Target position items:
## Start

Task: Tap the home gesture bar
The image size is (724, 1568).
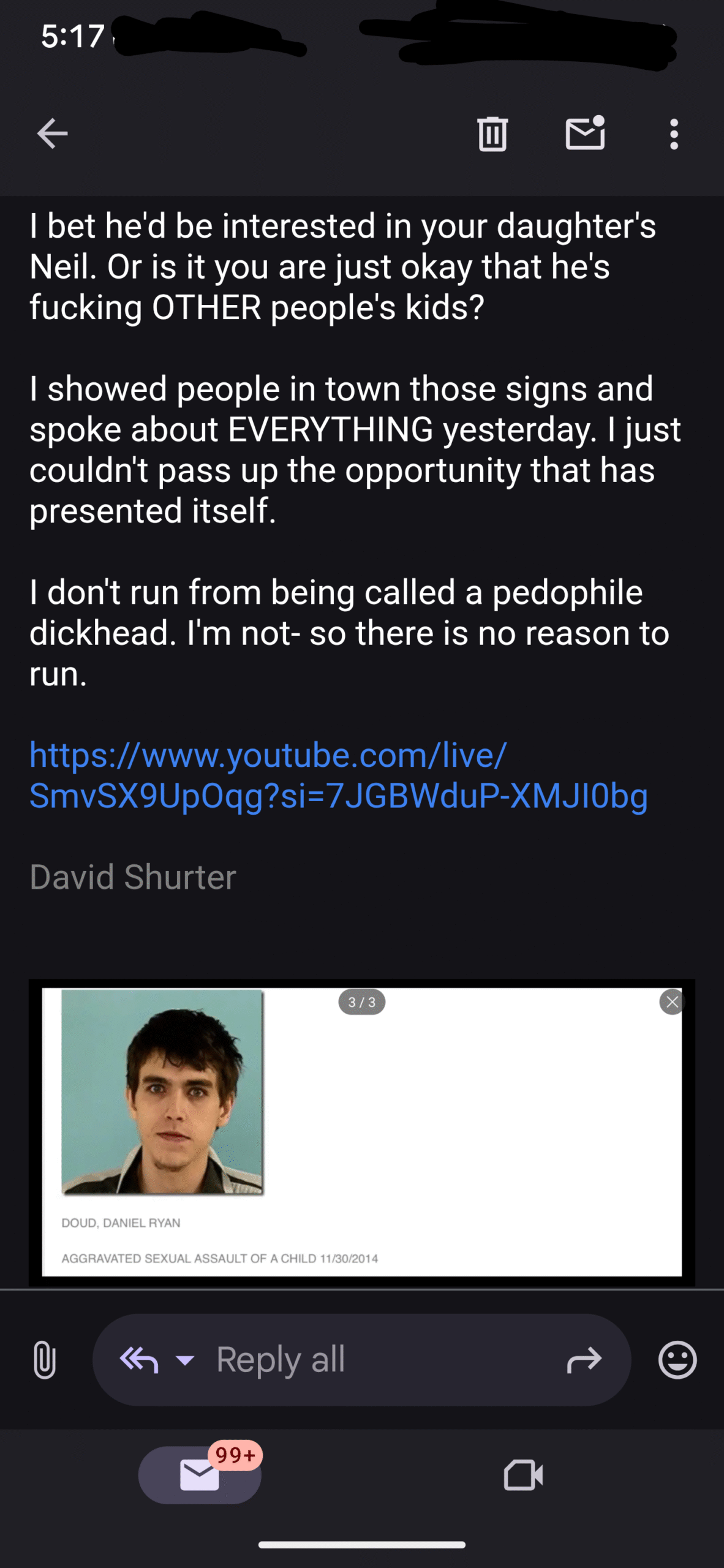Action: [362, 1545]
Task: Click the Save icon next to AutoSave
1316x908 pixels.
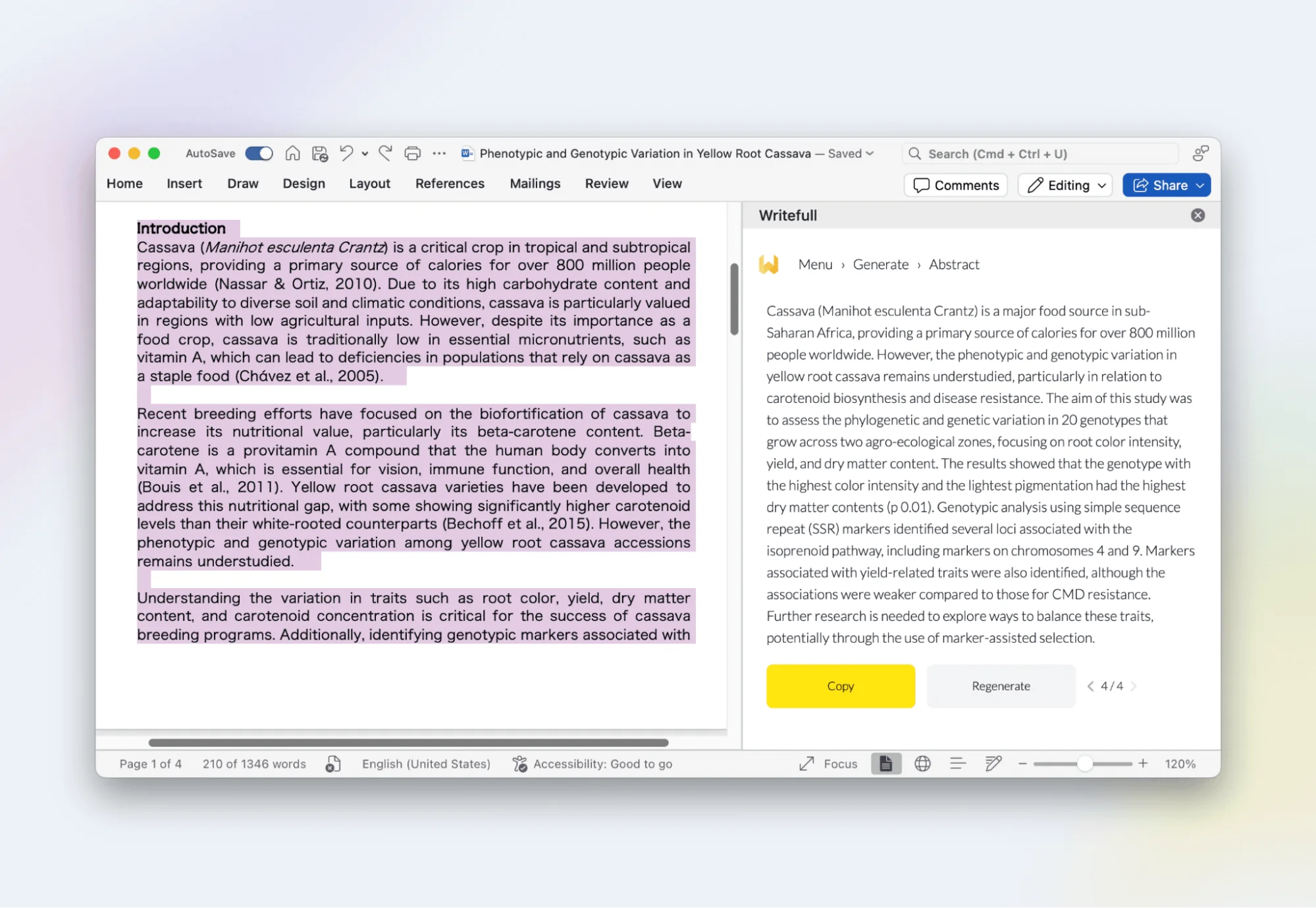Action: [x=319, y=153]
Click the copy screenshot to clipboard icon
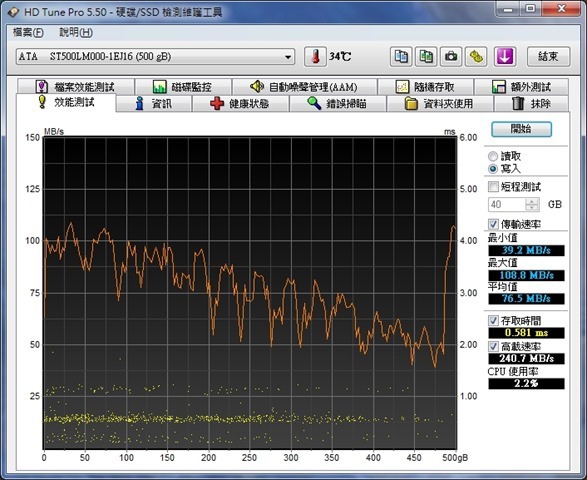The height and width of the screenshot is (480, 587). 426,57
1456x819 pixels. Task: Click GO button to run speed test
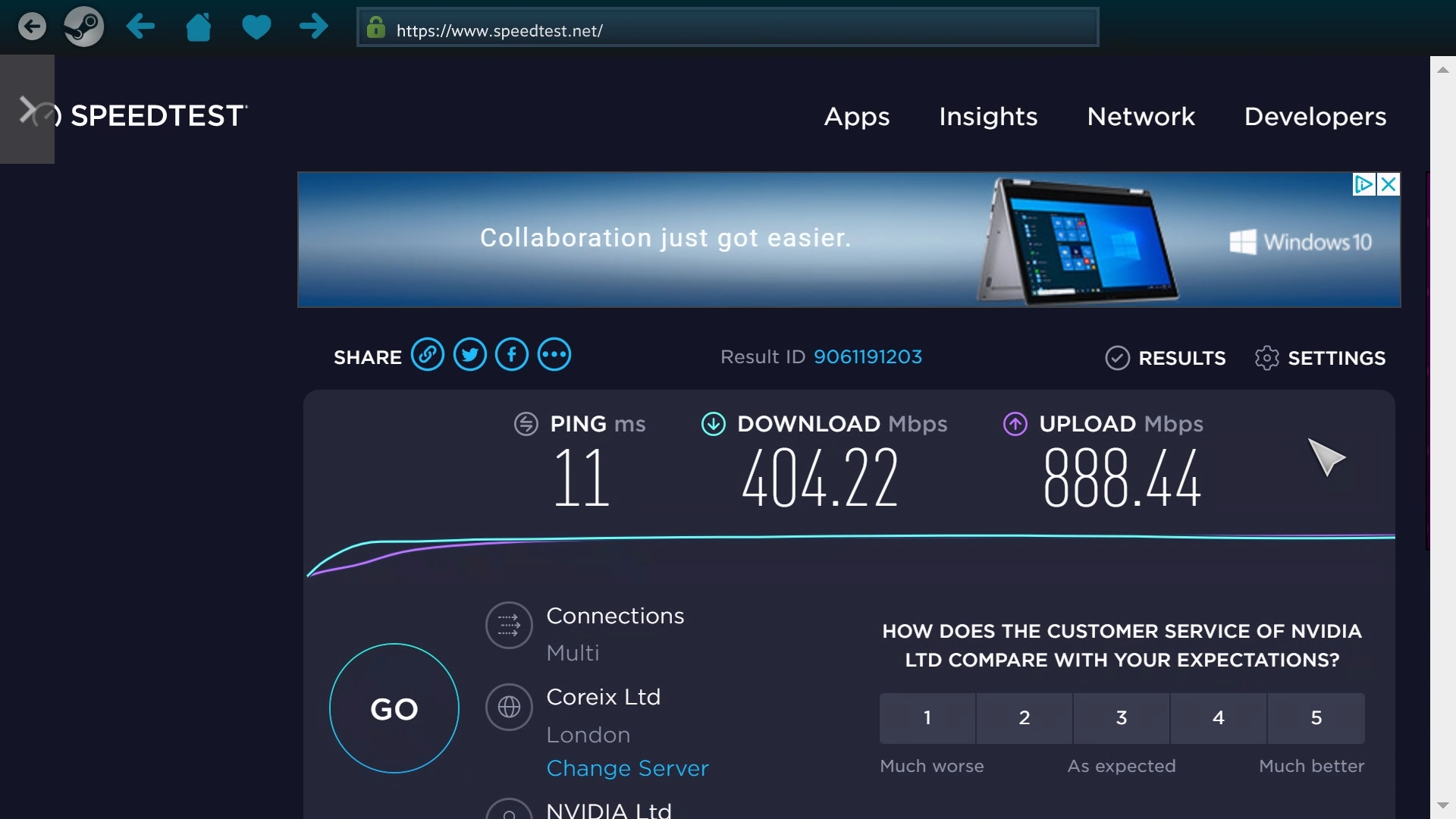point(394,708)
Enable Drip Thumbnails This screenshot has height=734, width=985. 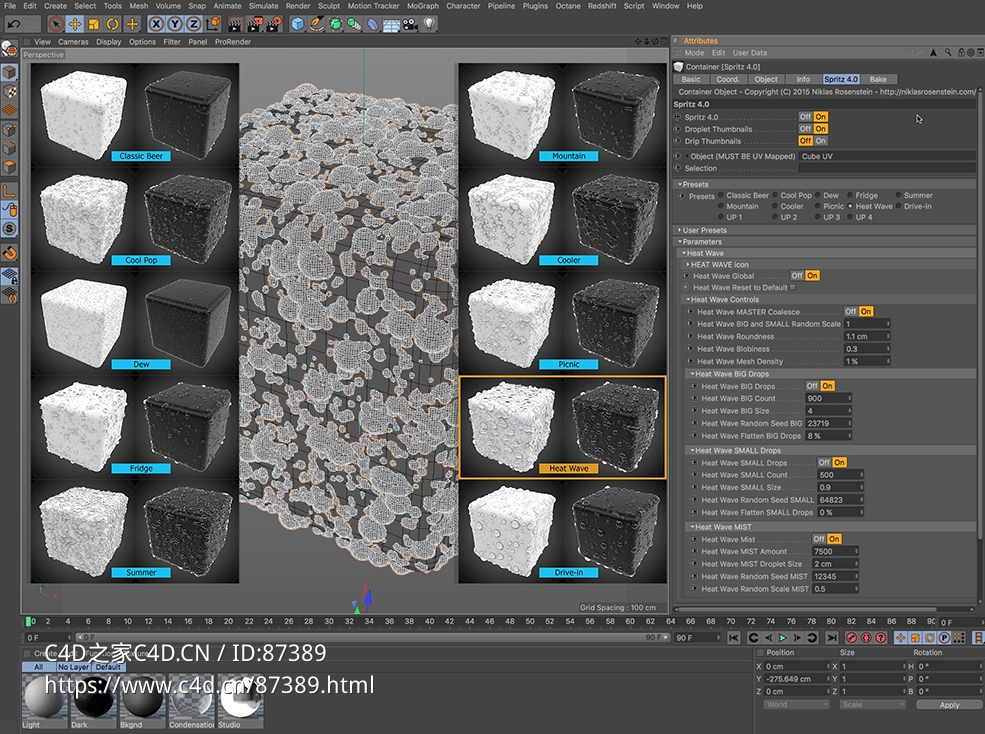click(x=822, y=141)
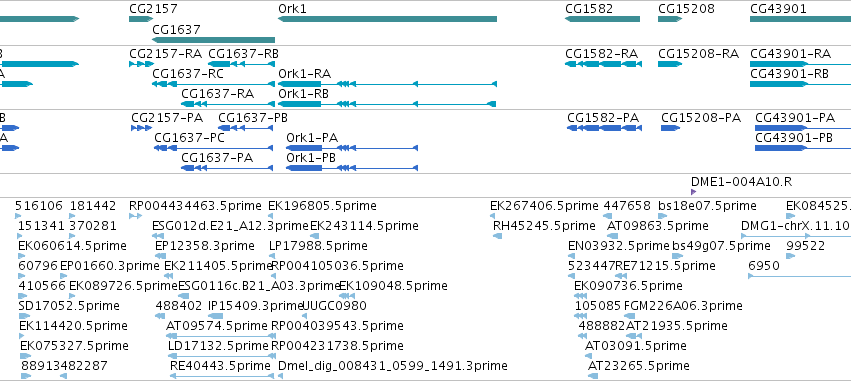This screenshot has height=381, width=851.
Task: Select the CG1637-RC transcript
Action: [x=213, y=84]
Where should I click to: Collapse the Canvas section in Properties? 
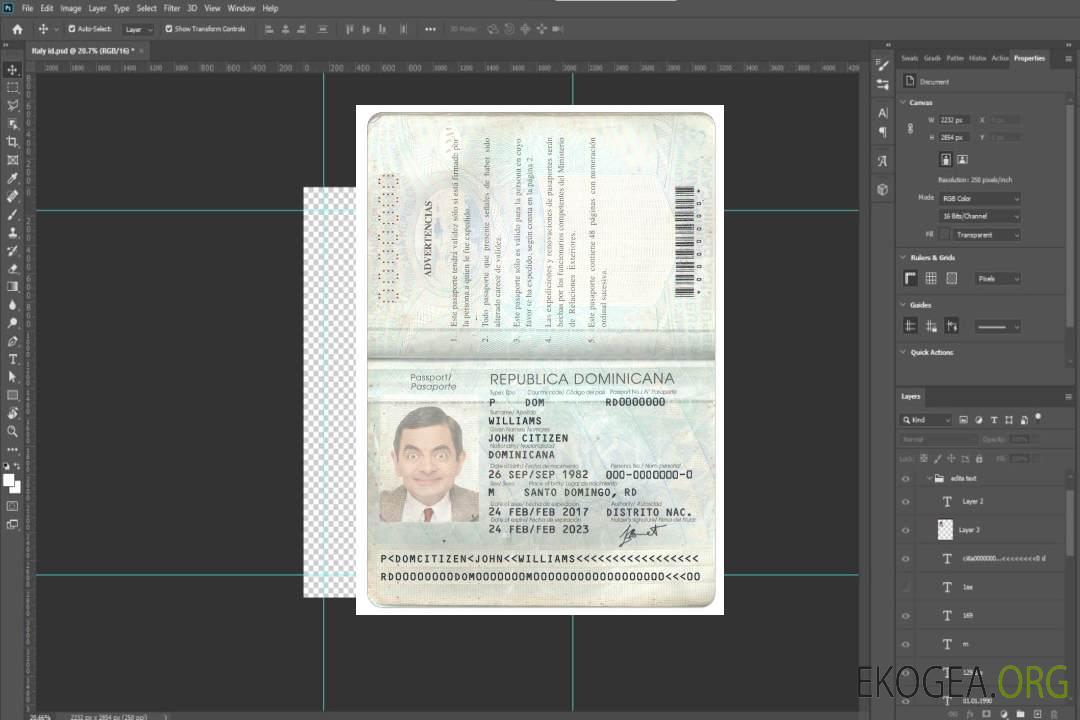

## End

**Task requirements**
Report each line of the items above that contains the word "icon", copying every such line in full.

**Response to this task**
Task: Click the Save icon next to AutoSave
Click the copy screenshot to clipboard icon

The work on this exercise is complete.